Below, rewrite everything from the line containing "At what coordinates" down to the line containing "coord(742,439)", both included, as a JSON list of strings with one string per line. Skip blank lines and leave out the pictures.

◆ Task data

····················

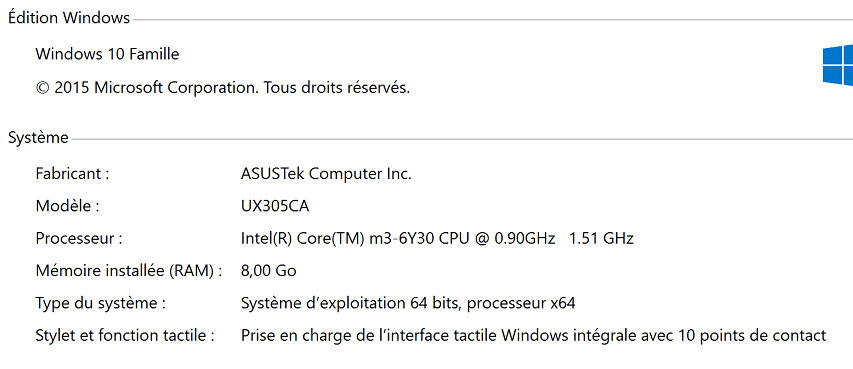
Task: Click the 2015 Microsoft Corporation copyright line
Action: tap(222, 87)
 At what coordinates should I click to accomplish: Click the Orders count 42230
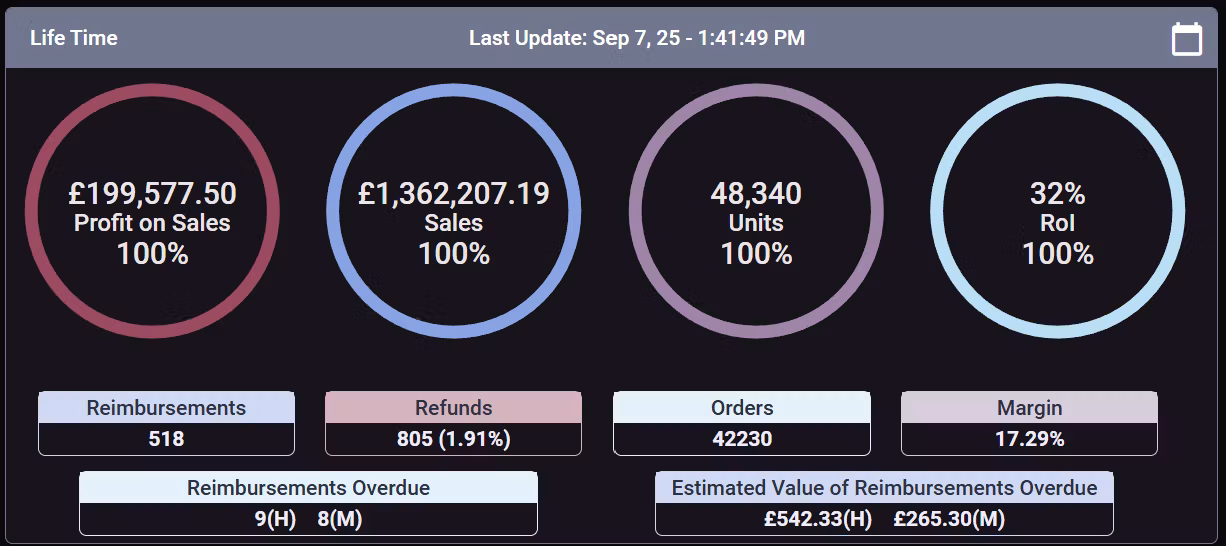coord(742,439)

····················

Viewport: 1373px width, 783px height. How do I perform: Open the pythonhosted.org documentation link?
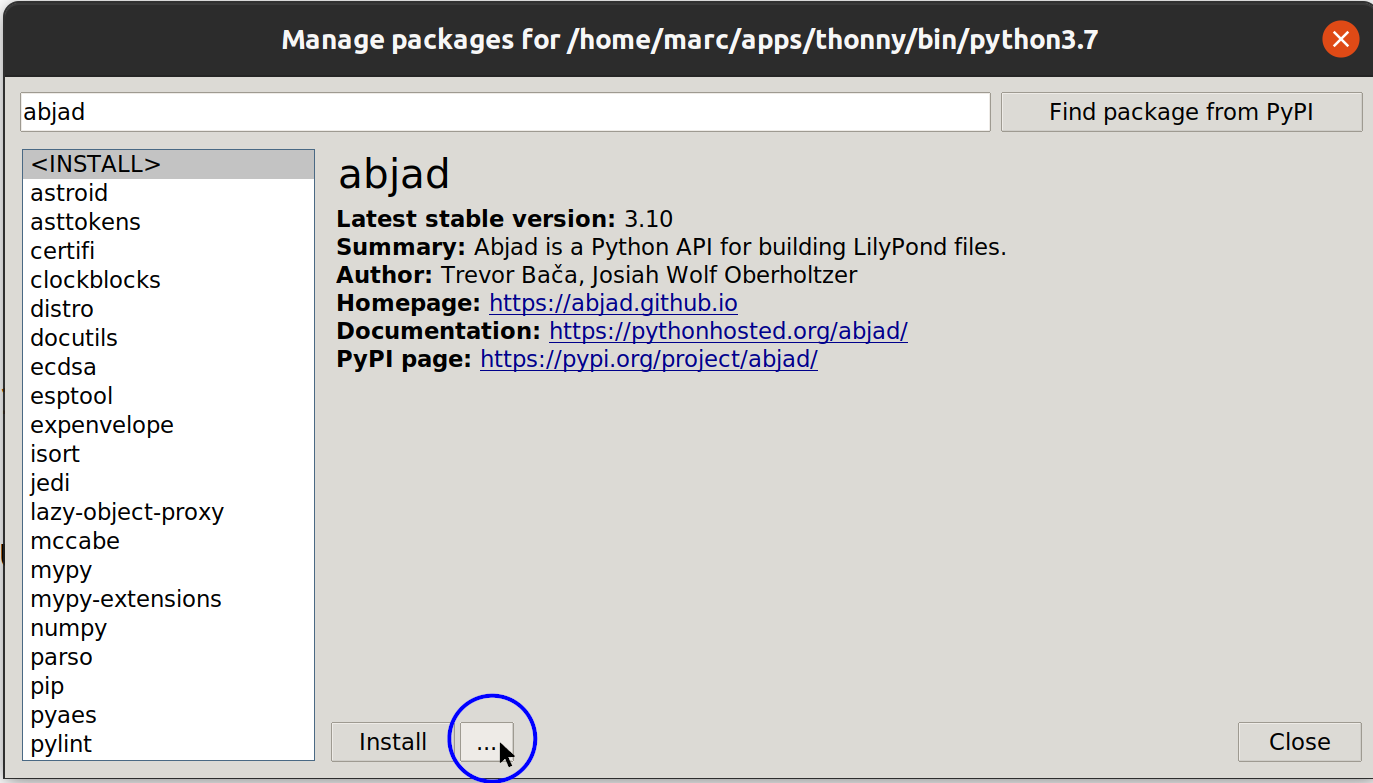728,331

····················

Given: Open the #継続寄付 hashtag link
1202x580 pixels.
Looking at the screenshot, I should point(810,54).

····················

◆ Exercise output
[
  " At what coordinates should I click to accomplish: Click the Orders count 42230",
  "coord(742,439)"
]